### Required task
Identify every line in the listing below that contains the string "width", and copy each such line in full. Matching is case-sensitive.
Stored records start
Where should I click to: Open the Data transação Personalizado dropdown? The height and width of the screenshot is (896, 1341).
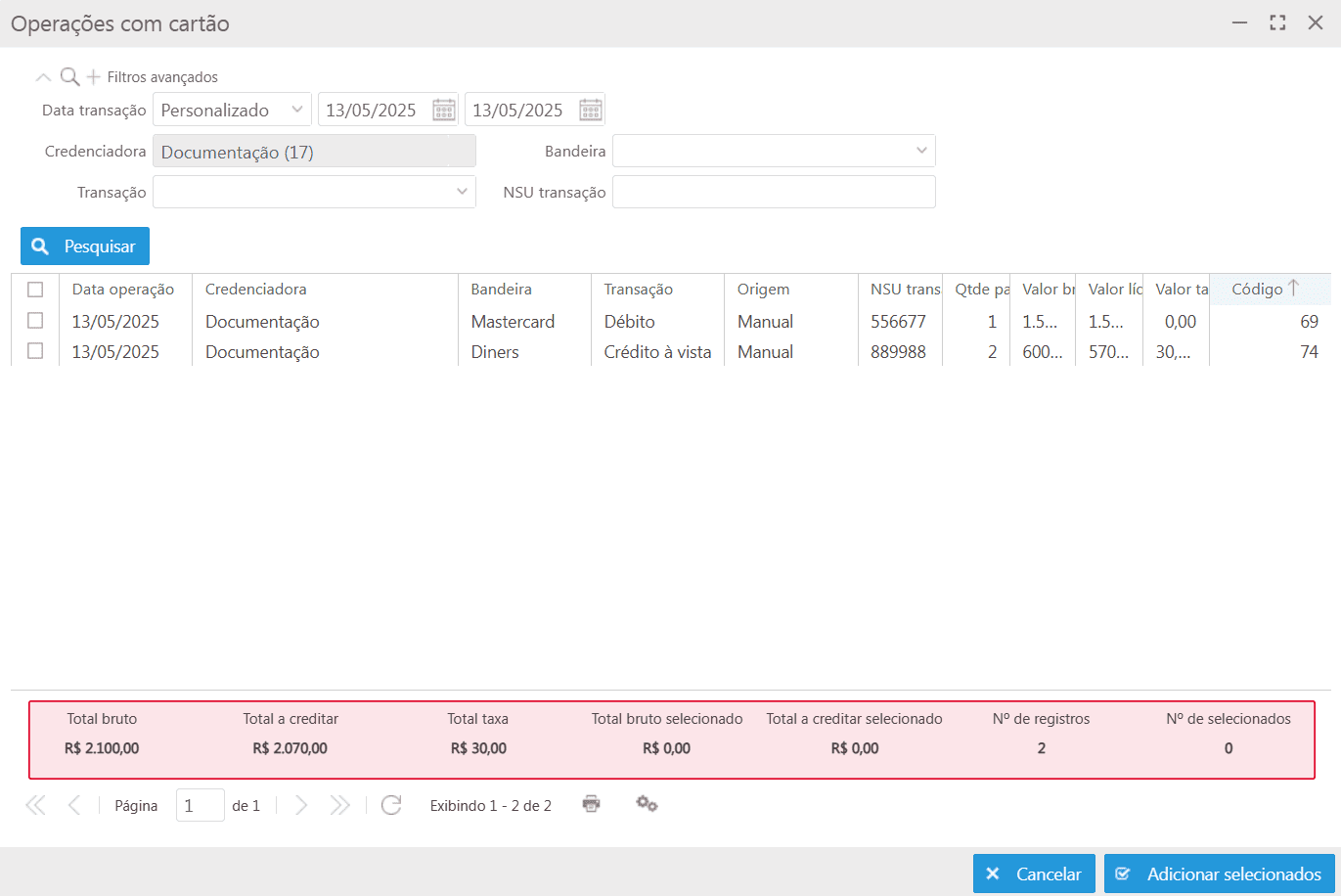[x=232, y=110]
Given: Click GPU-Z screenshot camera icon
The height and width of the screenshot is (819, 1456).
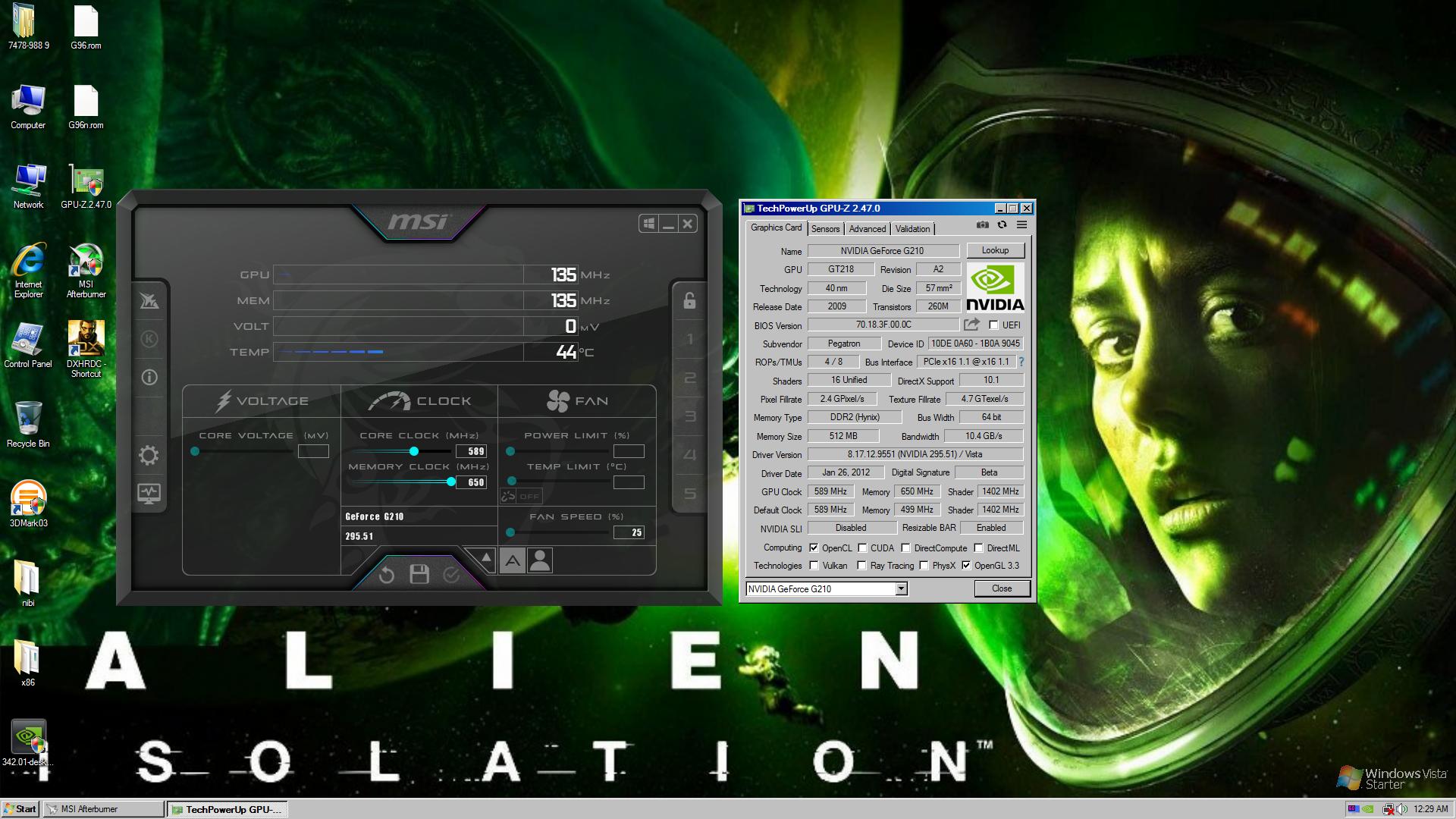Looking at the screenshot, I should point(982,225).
Stored records end
### Completed task
Where should I click to: Open the Data transação Personalizado dropdown? The height and width of the screenshot is (896, 1341).
The height and width of the screenshot is (819, 1456).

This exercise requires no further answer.